Diwali – the Festival of Lights – is marked by millions of people around the world, including many of the 450,000 Australians of Indian origin.

It is a time to enjoy good food and entertainment, and to celebrate the bonds we share with family and friends. It is also an opportunity to reflect on the meaning of Diwali – the triumph of light over darkness.

In periods of conflict and uncertainty, Australians and Indians have worked, fought and sacrificed together. Our men served side by side at Gallipoli in the First World War. In the Second World War, they endured extreme hardship after the fall of Singapore.

Australia and India have a strong friendship based on shared history, a commitment to democracy and the rule of law.

Today, our two countries share growing trade and people-to-people links. Two-way trade between Australia and India is around $15 billion a year and India is our second largest source of international students with over 30,000 currently studying in Australia.

I recently travelled to India. The visit strengthened the strategic partnership between our two nations. It also let India know that our country is open for business, and wants to do more business with our friends on the sub-continent.

During the visit I met India’s Prime Minister, Mr Narendra Modi, and India’s President, Mr Shri Pranab Mukherjee. This visit has deepened the friendship between Australia and India.

I send my best wishes for an enjoyable Diwali celebration.

☆ ☆ ☆

## COMPLETE THE FOLLOWING
1/ Which figures written in digits appear in the Diwali message? List them all.
2/ Restate the Diwali message from "In periods of" to "studying in Australia.", swapping "friendship" for "partnership".

## RECORDED INFORMATION
☆ ☆ ☆

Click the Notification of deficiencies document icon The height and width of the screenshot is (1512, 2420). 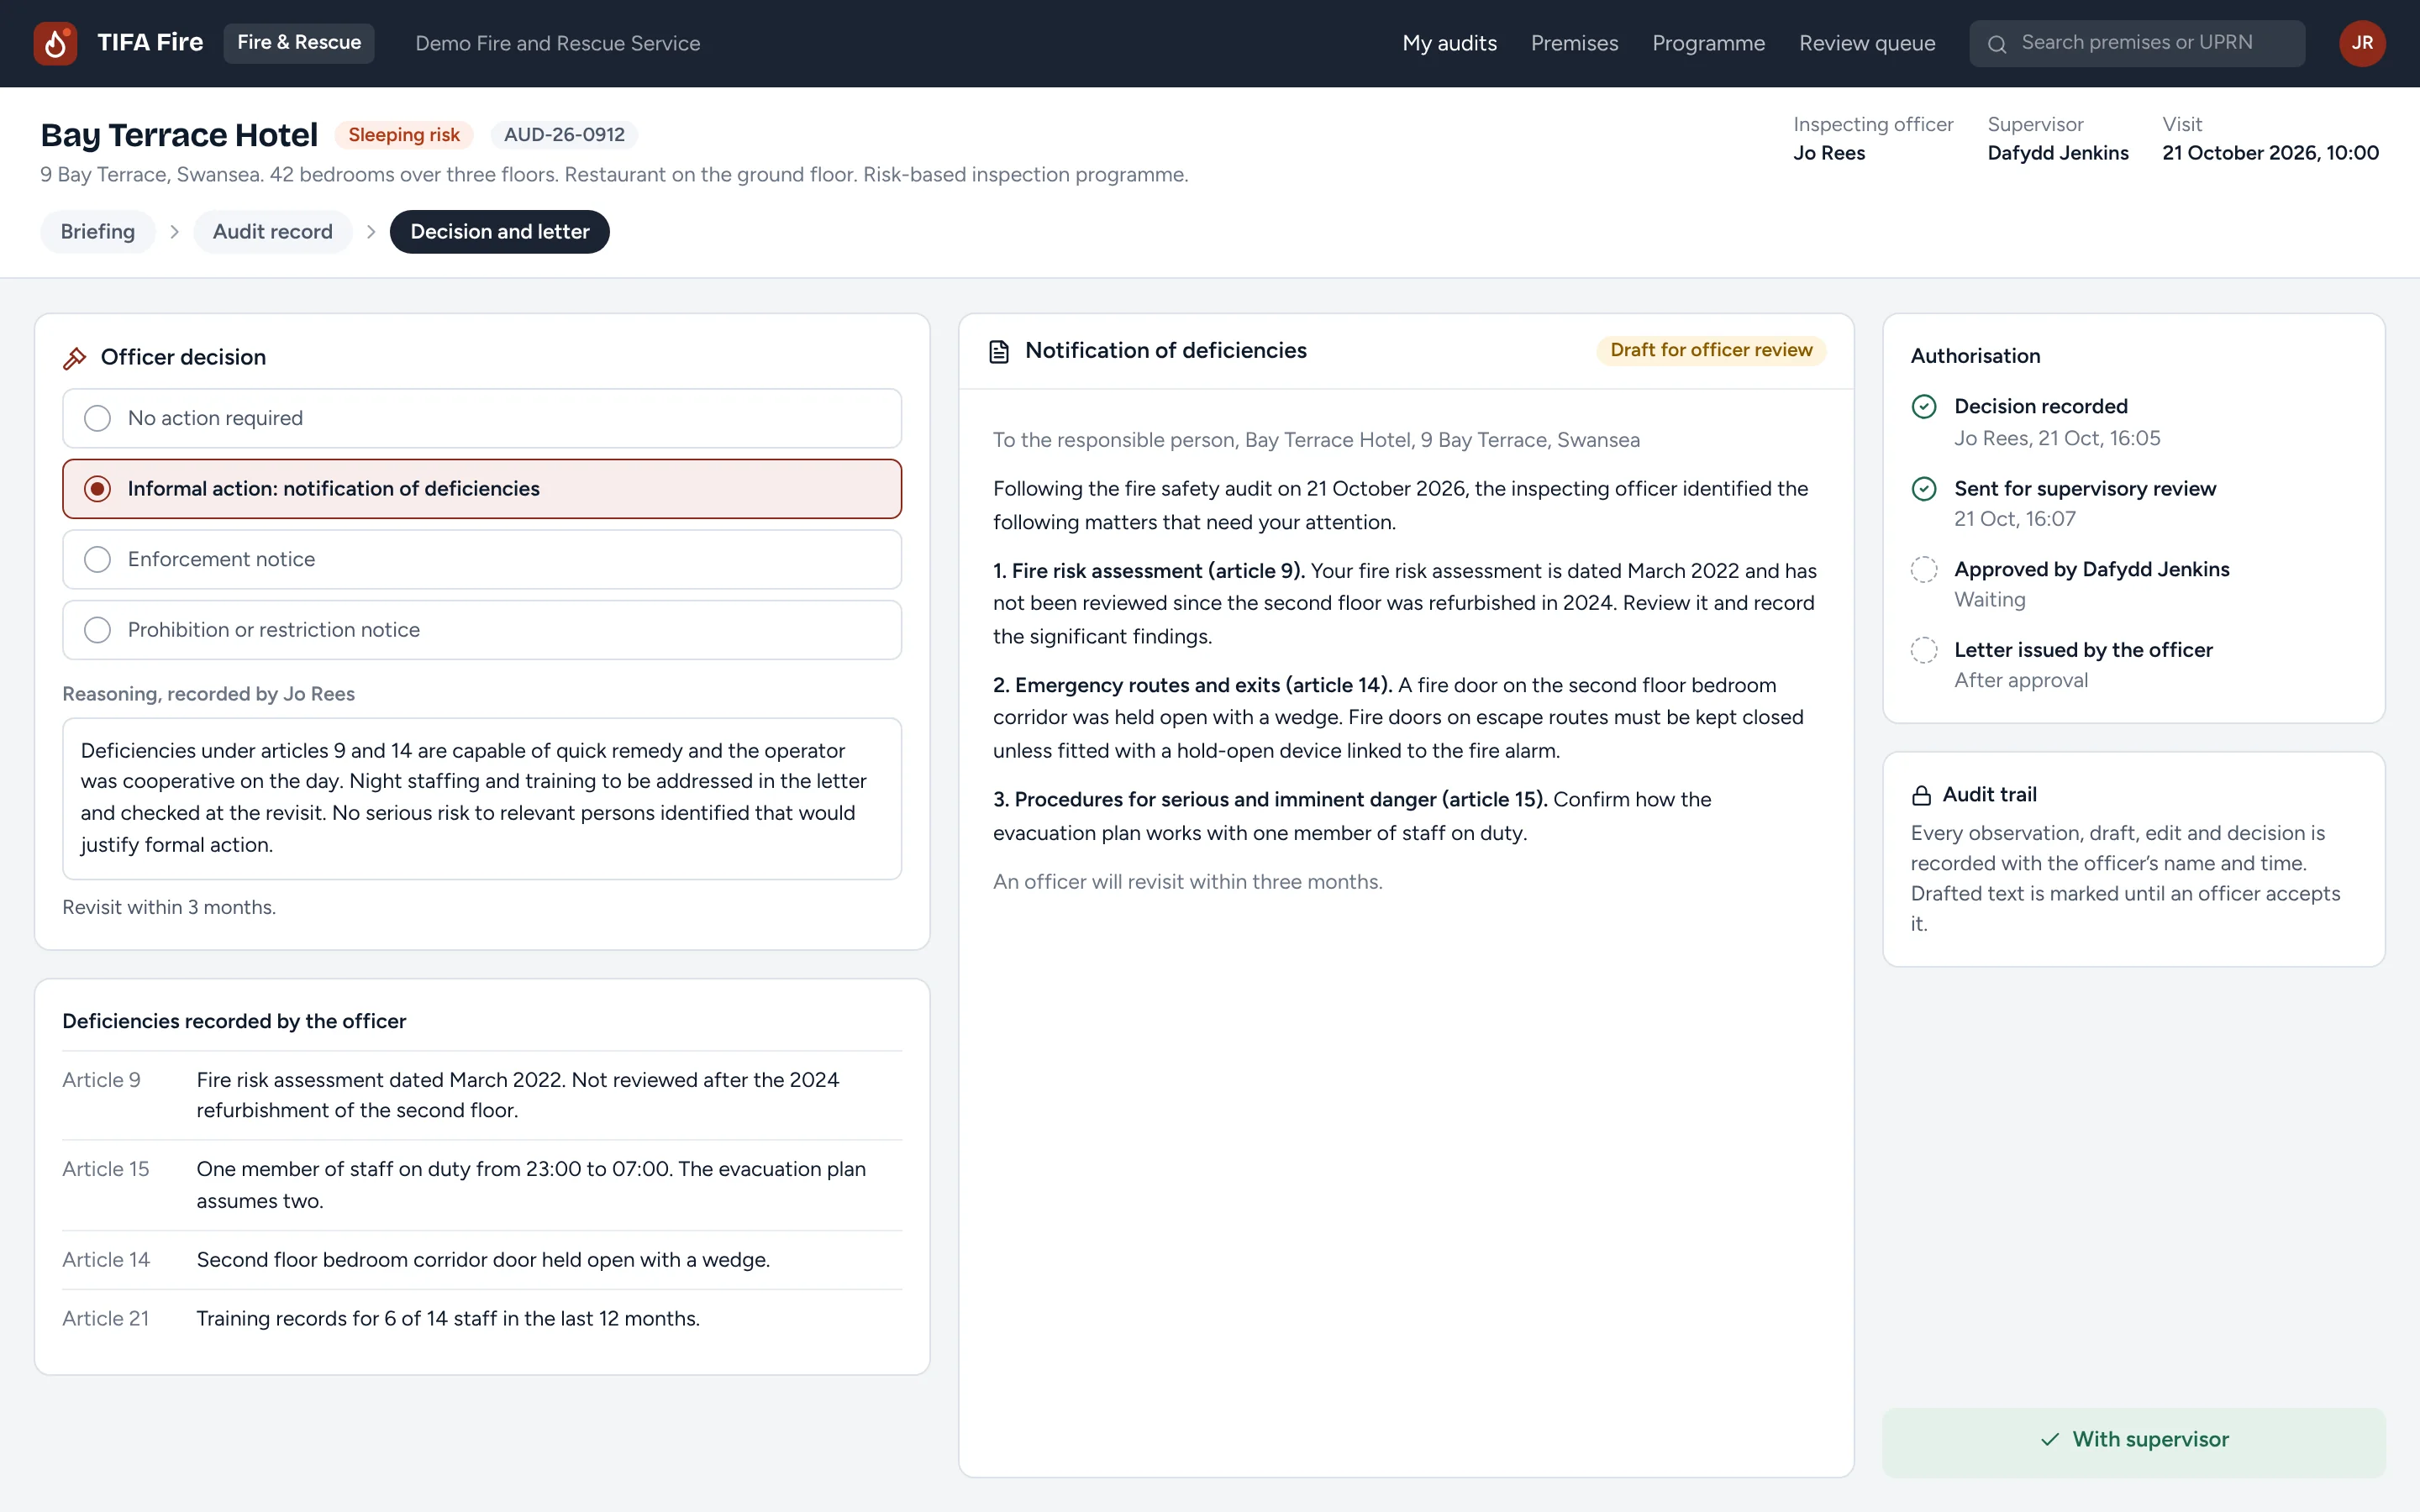[998, 351]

☆ ☆ ☆

## SOLUTIONS
1/ 450,000; $15 billion; 30,000

2/
In periods of conflict and uncertainty, Australians and Indians have worked, fought and sacrificed together. Our men served side by side at Gallipoli in the First World War. In the Second World War, they endured extreme hardship after the fall of Singapore.

Australia and India have a strong partnership based on shared history, a commitment to democracy and the rule of law.

Today, our two countries share growing trade and people-to-people links. Two-way trade between Australia and India is around $15 billion a year and India is our second largest source of international students with over 30,000 currently studying in Australia.